*Exercise description*. Report every line of the entries below that contains the string "Cleaning", matching case exactly.

Pointing entries for screenshots and pages:
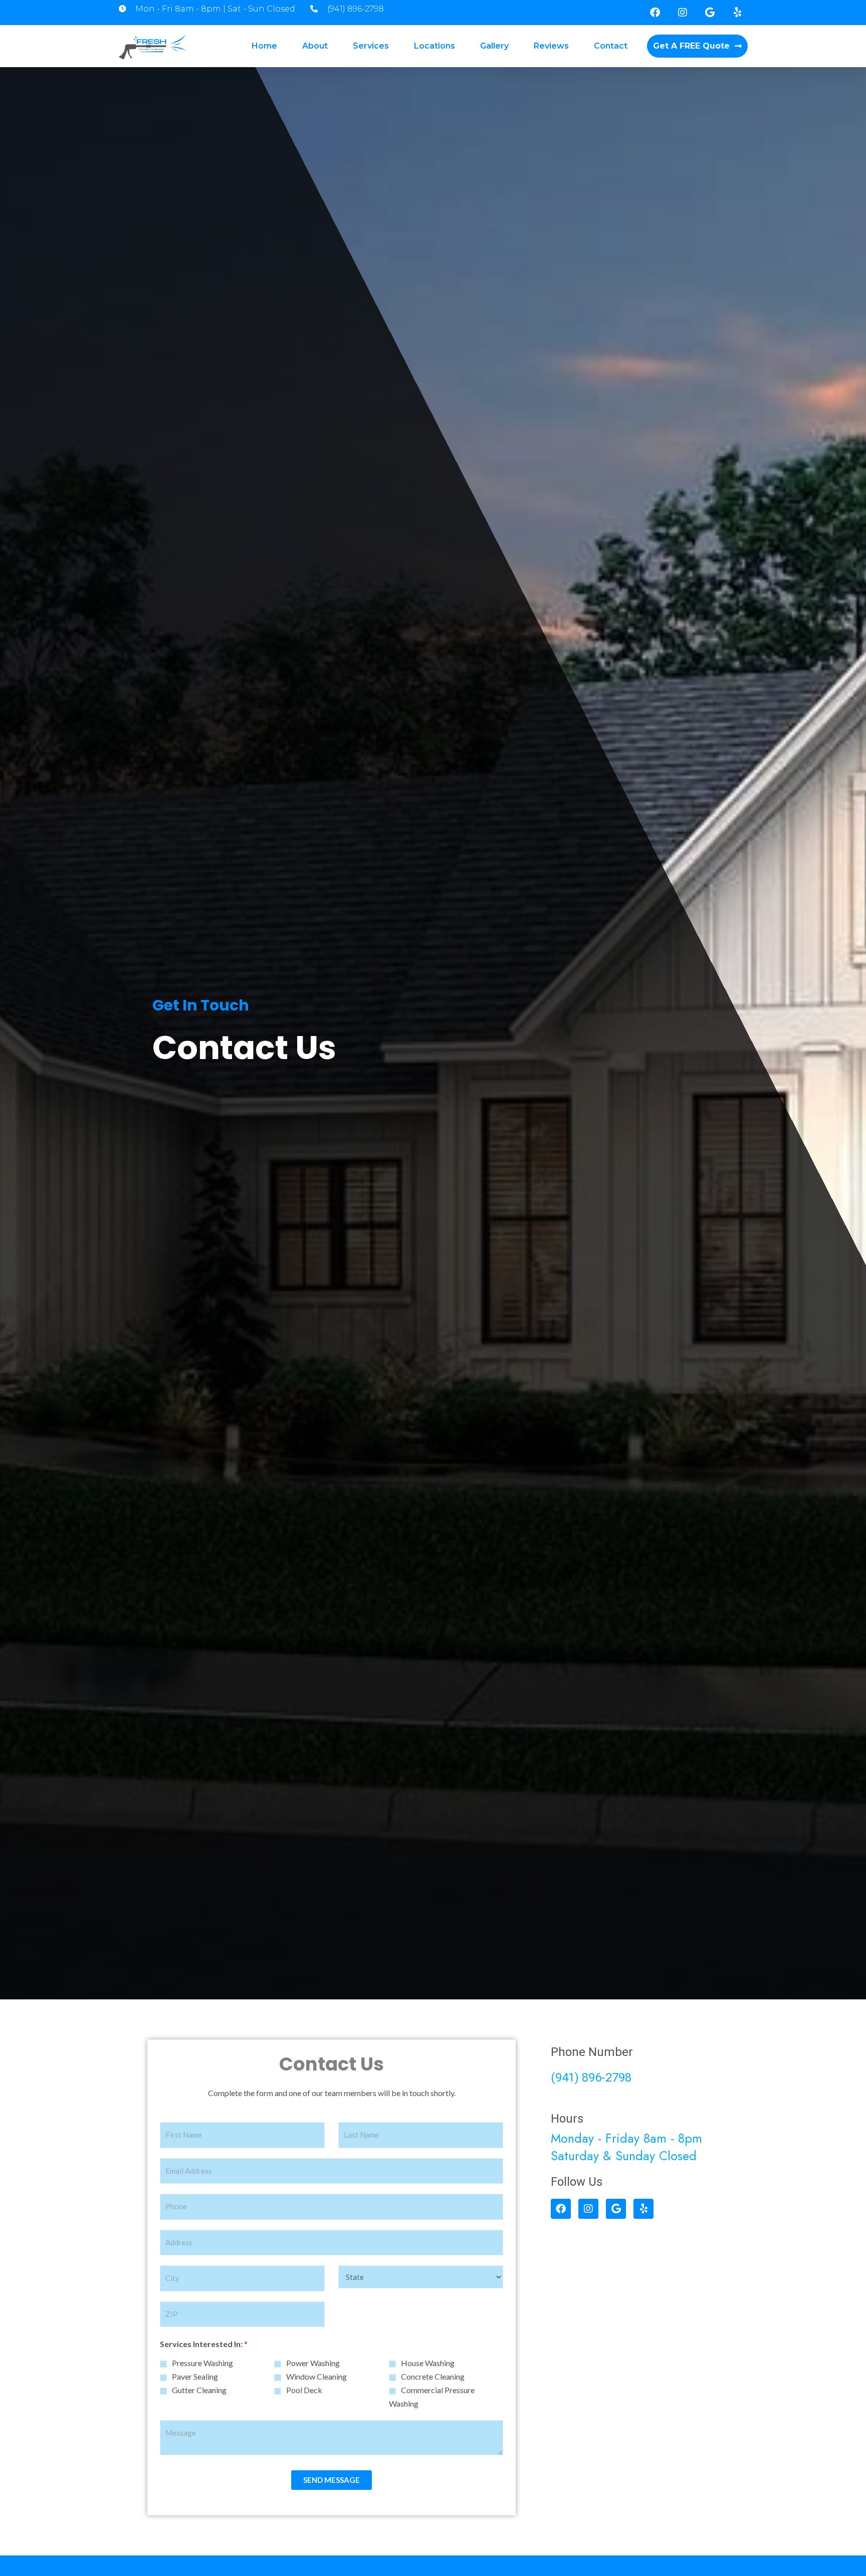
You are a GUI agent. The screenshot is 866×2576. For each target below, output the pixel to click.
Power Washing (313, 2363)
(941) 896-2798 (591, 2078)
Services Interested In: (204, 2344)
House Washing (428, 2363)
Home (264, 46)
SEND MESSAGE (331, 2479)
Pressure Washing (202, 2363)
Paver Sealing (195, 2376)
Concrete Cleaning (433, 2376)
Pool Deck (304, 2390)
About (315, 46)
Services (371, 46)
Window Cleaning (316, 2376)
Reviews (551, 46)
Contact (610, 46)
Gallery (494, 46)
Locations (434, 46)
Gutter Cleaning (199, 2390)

*Answer to this exercise*.
Concrete Cleaning (433, 2376)
Window Cleaning (316, 2376)
Gutter Cleaning (199, 2390)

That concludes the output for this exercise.